### EXTRACT PROVIDED
++++++++++

| name | writing-ast-check |
| description | Create AST-based checks for evaluating generated Python code quality |
Writing AST-Based Checks for Evals
This process documents how to create robust, AST-based checks for evaluating the quality of AI-generated Python code.
Process
1. Define the Check Criteria
Clearly specify what you're checking for:
Example: We want to ensure generated code uses modern Python union syntax (str | None) instead of legacy Optional[str] from the typing module.
Acceptance criteria:
- ✅ Files using
| Nonesyntax - ✅ Files with no optional types at all
- ❌ Files using
Optional[T]syntax
2. Add the check function to the AST Helper Module
Create a dedicated function in AST helpers: evals/<eval_name>/ast_helpers.py
3. Add Check to EvalResult
Update evals/<eval_name>/checks.py:
class EvalResult:
# Used the writing-services skill
used_service_skill = Check(default=False, passed=True)
# Used | None instead of Optional
used_none_instead_of_optional = Check(default=False, passed=True)
def to_dict(self) -> dict:
"""Convert eval results to a dictionary for logging."""
return {
"used_service_skill": self.used_service_skill.did_pass(),
"used_none_instead_of_optional": self.used_none_instead_of_optional.did_pass(),
}
4. Integrate Check in Eval
Update __main__.py to run the check after the agent completes:
from .ast_helpers import check_uses_union_none_syntax
async def main(gym_project_directory: Path) -> None:
# ... agent execution code ...
# Check if the generated logger.py uses | None instead of Optional
logger_file_path = gym_project_directory / "jack-software/evals/logger.py"
if check_uses_union_none_syntax(logger_file_path):
eval_result.used_none_instead_of_optional.mark(True)
# ... logging code ...
5. Write Comprehensive Tests
Add a class to the test_ast_helpers.py with test cases.
Testing Your Check
Run the tests:
make test-services-eval

++++++++++

### WHAT YOU WILL DO
1 – In the AST-check guide, what command runs the tests?
2 – Give the titles of all the numbered steps in the process that the AST-check guide lays out.
The listing after this point has no connection to the AST-check guide.

++++++++++

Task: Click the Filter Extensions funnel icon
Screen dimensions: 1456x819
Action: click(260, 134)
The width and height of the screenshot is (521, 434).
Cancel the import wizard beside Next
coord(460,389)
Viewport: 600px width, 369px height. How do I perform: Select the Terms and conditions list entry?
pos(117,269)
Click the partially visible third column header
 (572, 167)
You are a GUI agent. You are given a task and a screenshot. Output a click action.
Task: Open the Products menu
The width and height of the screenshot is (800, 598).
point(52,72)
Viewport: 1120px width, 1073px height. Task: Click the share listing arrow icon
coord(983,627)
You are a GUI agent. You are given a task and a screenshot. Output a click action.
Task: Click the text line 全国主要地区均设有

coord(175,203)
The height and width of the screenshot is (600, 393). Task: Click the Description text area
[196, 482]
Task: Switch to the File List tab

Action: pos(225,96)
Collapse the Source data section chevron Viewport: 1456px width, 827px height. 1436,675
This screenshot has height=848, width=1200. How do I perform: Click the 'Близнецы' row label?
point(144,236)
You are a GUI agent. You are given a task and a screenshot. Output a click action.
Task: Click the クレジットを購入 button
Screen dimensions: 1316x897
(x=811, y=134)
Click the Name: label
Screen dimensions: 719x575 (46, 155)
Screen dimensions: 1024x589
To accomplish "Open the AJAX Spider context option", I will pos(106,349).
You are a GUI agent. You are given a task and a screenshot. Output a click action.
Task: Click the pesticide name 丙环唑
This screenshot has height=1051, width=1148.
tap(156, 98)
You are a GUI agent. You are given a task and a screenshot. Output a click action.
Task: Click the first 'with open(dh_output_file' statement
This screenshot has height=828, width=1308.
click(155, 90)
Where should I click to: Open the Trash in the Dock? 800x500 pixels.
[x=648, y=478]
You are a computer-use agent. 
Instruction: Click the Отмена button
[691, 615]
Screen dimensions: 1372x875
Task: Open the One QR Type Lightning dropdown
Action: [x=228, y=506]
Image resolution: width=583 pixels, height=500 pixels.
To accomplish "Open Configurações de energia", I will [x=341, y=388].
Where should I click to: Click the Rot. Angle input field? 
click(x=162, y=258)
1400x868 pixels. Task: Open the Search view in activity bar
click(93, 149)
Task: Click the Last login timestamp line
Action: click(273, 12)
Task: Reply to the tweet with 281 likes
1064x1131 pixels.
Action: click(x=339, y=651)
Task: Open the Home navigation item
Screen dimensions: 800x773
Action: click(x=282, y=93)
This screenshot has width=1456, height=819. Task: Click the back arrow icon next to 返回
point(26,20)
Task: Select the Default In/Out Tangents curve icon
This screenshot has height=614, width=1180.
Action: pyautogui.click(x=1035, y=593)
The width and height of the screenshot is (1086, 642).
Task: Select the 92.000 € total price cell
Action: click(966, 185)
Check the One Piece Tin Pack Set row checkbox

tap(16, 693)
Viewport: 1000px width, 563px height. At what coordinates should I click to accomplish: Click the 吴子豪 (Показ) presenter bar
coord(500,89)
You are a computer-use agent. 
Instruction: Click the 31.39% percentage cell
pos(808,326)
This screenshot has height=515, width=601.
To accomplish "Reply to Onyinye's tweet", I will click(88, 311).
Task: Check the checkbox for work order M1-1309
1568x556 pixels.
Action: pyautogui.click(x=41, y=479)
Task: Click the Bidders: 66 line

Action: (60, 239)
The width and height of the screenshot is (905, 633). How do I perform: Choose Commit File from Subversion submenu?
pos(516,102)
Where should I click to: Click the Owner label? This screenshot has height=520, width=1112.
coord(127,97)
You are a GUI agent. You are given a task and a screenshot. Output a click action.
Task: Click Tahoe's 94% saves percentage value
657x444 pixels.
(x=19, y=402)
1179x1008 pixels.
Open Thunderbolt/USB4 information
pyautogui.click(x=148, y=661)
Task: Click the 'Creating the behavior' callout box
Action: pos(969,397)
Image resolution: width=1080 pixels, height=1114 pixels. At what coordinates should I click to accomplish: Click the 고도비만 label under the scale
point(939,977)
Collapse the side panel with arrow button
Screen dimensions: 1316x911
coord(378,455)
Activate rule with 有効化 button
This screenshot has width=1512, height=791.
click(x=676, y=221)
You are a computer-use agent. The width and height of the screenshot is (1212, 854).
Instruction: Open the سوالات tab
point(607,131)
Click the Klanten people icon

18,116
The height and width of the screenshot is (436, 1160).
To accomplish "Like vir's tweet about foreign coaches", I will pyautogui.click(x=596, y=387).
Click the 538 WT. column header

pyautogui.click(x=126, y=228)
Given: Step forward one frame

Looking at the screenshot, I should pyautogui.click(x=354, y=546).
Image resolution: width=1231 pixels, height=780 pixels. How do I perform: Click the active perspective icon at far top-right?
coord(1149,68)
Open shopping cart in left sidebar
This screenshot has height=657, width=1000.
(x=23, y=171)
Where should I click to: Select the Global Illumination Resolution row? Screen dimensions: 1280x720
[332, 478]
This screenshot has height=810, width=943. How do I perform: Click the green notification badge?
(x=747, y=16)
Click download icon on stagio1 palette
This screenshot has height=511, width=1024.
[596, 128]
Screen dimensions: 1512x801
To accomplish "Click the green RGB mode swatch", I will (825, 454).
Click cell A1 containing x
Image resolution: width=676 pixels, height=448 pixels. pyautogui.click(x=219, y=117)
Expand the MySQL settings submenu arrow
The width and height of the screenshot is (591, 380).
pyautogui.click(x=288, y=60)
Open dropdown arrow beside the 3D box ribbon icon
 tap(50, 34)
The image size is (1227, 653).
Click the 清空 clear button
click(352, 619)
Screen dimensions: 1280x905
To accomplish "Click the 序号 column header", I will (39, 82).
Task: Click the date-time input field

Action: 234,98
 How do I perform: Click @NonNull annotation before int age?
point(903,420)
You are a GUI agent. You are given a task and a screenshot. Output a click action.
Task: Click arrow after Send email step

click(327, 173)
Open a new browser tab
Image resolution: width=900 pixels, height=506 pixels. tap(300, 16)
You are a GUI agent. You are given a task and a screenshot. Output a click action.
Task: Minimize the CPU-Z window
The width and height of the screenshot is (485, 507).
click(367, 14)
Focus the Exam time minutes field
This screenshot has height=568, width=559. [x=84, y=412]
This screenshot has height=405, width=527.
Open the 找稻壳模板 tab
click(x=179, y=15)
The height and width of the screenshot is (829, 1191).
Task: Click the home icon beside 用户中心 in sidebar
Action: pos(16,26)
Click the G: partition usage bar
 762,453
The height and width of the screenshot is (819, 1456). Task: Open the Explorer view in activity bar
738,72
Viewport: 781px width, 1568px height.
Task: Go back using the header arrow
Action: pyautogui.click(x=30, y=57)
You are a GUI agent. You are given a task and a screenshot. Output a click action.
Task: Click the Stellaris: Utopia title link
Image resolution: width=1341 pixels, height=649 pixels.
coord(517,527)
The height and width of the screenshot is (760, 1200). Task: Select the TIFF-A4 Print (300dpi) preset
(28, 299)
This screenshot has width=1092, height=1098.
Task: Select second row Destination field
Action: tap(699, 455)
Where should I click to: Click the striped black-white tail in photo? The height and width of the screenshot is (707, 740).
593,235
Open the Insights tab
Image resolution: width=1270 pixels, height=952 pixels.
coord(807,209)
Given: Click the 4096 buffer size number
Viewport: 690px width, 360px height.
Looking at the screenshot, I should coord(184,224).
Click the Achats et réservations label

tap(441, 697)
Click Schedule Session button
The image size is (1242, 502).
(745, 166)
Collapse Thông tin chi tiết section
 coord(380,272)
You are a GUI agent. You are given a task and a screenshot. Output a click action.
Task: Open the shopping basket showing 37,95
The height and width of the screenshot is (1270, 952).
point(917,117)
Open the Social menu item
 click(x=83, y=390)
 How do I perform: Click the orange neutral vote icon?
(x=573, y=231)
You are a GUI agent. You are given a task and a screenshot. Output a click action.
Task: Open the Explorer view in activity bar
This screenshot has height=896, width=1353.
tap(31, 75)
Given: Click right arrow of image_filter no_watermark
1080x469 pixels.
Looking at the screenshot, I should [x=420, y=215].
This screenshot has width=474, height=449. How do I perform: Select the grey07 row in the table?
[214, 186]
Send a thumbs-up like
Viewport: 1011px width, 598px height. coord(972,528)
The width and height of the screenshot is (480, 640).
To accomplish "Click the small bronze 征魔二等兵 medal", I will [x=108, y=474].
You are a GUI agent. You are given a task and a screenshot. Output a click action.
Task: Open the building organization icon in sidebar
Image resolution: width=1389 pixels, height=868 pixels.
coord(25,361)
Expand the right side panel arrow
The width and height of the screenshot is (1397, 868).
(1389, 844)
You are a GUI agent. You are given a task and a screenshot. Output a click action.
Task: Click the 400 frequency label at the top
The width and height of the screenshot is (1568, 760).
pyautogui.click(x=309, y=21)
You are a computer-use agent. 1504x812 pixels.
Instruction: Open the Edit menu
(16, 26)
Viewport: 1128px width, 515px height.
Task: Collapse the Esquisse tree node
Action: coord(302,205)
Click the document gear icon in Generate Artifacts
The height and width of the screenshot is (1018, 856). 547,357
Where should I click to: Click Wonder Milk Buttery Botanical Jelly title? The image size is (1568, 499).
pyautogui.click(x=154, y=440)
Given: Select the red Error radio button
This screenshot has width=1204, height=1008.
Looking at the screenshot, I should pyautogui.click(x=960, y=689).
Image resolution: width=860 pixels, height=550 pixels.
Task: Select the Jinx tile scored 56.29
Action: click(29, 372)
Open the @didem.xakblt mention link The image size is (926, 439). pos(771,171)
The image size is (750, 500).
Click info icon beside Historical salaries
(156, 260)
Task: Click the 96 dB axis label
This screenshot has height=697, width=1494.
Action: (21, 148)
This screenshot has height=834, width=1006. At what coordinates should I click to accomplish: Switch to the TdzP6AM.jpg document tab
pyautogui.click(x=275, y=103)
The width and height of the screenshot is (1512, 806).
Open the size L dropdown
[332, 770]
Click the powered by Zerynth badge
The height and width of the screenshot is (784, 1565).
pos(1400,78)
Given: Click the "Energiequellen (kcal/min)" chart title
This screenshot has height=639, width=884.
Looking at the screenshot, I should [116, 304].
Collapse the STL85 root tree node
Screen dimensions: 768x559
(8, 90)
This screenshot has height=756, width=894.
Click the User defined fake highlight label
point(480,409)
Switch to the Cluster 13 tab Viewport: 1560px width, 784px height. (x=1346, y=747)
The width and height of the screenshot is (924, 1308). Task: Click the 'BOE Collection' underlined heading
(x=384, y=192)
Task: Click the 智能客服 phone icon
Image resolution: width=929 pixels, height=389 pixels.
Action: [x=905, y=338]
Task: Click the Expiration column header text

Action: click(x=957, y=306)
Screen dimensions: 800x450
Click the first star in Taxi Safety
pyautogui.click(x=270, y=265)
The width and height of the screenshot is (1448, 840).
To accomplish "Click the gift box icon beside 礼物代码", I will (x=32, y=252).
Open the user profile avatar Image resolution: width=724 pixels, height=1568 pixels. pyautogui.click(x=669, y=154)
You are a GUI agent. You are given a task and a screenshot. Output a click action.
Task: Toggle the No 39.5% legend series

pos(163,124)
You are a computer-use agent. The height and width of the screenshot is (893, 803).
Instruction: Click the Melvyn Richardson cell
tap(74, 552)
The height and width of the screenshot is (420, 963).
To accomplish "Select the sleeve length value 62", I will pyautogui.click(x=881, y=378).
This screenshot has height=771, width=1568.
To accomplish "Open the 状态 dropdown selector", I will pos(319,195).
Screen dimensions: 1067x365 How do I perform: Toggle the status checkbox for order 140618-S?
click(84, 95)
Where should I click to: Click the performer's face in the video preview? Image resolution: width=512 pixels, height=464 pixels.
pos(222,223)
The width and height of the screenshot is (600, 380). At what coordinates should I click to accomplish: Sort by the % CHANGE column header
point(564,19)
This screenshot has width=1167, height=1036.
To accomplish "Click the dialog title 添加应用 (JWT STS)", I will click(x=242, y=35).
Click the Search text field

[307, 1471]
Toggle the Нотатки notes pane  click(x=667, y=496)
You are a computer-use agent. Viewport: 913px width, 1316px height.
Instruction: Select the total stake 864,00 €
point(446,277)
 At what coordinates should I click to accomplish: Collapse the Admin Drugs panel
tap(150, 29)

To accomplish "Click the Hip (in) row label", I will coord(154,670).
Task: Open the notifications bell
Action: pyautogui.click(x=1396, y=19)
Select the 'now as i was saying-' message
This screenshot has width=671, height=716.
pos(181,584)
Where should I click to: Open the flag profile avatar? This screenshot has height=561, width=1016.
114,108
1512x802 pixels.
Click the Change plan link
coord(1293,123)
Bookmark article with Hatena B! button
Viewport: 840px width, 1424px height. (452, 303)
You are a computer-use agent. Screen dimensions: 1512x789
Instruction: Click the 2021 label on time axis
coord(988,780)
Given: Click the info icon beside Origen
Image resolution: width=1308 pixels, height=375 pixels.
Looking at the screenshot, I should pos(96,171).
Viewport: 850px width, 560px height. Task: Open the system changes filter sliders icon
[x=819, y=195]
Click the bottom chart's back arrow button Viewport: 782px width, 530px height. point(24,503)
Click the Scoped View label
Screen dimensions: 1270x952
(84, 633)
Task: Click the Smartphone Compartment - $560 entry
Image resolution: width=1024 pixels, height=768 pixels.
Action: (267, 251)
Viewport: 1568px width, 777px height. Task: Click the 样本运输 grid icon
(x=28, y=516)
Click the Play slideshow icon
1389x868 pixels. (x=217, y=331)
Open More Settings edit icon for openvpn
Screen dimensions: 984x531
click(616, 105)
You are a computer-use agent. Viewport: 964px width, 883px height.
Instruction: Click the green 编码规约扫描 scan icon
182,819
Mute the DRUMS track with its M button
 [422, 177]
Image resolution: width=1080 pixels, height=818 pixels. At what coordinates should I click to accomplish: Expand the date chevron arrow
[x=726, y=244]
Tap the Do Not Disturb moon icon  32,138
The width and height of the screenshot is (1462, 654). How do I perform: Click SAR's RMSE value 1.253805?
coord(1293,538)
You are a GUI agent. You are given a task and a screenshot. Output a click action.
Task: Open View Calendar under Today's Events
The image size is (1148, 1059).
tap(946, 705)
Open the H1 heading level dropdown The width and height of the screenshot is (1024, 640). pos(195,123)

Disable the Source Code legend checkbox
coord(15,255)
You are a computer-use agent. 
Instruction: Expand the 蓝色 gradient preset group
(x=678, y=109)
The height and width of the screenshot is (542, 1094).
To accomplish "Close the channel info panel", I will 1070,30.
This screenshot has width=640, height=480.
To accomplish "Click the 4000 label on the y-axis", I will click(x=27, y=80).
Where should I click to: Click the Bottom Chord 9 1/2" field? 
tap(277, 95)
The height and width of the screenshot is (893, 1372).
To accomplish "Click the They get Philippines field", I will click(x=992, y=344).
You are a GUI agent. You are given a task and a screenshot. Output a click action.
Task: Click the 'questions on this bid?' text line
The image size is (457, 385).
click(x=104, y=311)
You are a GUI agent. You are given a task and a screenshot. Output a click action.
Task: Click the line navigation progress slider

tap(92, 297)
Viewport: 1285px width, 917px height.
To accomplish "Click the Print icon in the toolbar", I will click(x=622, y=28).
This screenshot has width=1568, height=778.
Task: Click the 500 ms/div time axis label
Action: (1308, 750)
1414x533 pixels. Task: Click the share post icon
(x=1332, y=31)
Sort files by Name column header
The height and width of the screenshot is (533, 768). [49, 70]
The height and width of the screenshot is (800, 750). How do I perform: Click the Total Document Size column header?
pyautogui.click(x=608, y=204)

++++++++++

### RESULTS FOR EACH TASK
1 – make test-services-eval

2 –
1. Define the Check Criteria
2. Add the check function to the AST Helper Module
3. Add Check to EvalResult
4. Integrate Check in Eval
5. Write Comprehensive Tests